Soul Searching and Rendezvous with the Underground Railroad

Stephen Marc

 

Marc Synopsis

by Deborah Jack

Stephen Marc began his presentation by giving us the primary foundation for his work, which seems to illustrate a tireless work ethic. He credits his approach and success to his involvement with Track and Field as well as growing up and traveling between the communities of Champaign, Springfield and Chicago. The former gave him the strength to persist in the face of difficult photo situations and the latter provided him with the skills to communicate across communities and cultures that were both familiar and foreign to him.

The first body of work presented was entitled Urban Notions.  This photo book project was an exploration of his community, as a counter-narrative to what was being portrayed in the media. Marc insists that his work is not documentary, but rather a combination of "found situations" and "directed moments".  The photos were mainly a look at the people and neighborhoods in the urban communities that Marc lived in and visited regularly.

In his next body of work, The Black Trans-Atlantic Experience, Marc expands beyond his personal neighborhood community in order to discover his extended Diasporic community. By photographing black communities in the United States, Jamaica and Ghana, which were all part of the British colonial framework at one time, his work reveals the ties that bind.  In his portrayal of the collective black community, he did not set out to create anything definitive, rather his was a personal journey, which echoed the journeys of his youth when he visited his family and friends in the various communities of Illinois.  The result is a series of images whose locations are interchangeable while also being fixed in a certain geographic and cultural space.

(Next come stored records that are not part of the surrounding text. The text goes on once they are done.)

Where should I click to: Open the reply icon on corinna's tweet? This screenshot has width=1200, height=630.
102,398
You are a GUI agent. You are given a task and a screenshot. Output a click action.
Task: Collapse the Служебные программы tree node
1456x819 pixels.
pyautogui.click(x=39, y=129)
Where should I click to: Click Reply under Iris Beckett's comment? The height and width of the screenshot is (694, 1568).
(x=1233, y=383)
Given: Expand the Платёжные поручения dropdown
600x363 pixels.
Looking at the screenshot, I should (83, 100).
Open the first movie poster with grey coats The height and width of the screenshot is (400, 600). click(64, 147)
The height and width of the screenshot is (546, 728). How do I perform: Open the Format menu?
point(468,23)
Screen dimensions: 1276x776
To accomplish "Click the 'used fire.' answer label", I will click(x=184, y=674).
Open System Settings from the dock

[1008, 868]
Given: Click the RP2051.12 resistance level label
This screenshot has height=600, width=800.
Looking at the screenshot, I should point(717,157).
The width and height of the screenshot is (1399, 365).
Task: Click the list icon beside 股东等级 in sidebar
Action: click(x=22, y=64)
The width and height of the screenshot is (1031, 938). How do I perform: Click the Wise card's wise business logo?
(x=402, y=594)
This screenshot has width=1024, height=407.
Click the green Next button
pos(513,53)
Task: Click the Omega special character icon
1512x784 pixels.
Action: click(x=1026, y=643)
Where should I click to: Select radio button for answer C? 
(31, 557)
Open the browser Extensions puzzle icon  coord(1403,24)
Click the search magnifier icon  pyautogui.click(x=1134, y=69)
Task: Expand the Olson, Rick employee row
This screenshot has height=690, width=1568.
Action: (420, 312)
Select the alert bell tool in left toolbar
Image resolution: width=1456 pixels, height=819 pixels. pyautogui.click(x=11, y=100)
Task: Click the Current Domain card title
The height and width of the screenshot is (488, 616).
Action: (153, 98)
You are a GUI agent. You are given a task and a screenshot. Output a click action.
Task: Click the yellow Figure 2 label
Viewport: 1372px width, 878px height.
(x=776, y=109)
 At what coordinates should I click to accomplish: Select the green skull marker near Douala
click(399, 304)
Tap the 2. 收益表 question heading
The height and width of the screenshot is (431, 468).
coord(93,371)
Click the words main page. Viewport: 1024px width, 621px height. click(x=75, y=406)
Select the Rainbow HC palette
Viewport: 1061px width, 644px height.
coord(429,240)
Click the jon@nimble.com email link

In Soul Searching Marc notes a shift in his work from straight photography to digitally manipulated images.  Using scanned images of his photos of shadow patterns, he created new patterns, which were first made in to ceramic tiles because of their strong design element. The computer allowed him to work in an additive as well as subtractive method and provided immediacy not available to him before. By re-examining earlier photos Marc recycles images of his many family members including his Aunt Ruth and Uncle Frank, who appeared in his early photographs.  He further explained how he incorporates patterns like the web grid of aunt Ruth's burglar bars, the striping of Uncle Frank’s car detailing business as well as other shadows, and combines them with images of the El Mino slave castle.  The patterns and designs he makes reference coded quilt patterns and groupings of family photos. In this work the narrative is implied rather than set.

Marc presented a topic that has continued to inform his current work, namely the Underground Railroad. In Awakened in Buffalo and Passage on the Underground Railroad images of the locations of important safe havens for runaway slaves are presented to us in the form of straight color images.  The work, which was started in Buffalo also extended into Ohio and other sites. These were then digitally manipulated and made into his trademark images that intermingle composites and montages. He outlined that this project is part of a larger community effort to document these sites and use them as an educational and research tool. Here Marcs' work moves again to another level where it comes full circle and creates a dialogue between the historians engaged in the subject of the Underground Railroad and the artist, on how these historical sites are represented and projected to the community. In this project, the photographer’s role as artist changes to the role of cultural activist.

Stephen Marc presented his work in an engaging anecdotal manner in which his passion was evident. Every image seemed to have a thousand words to illustrate it, which was appropriate given the narrative nature and depth of the work. We were indeed privileged to hear the background tales and inspiration that informs the work of Stephen Marc.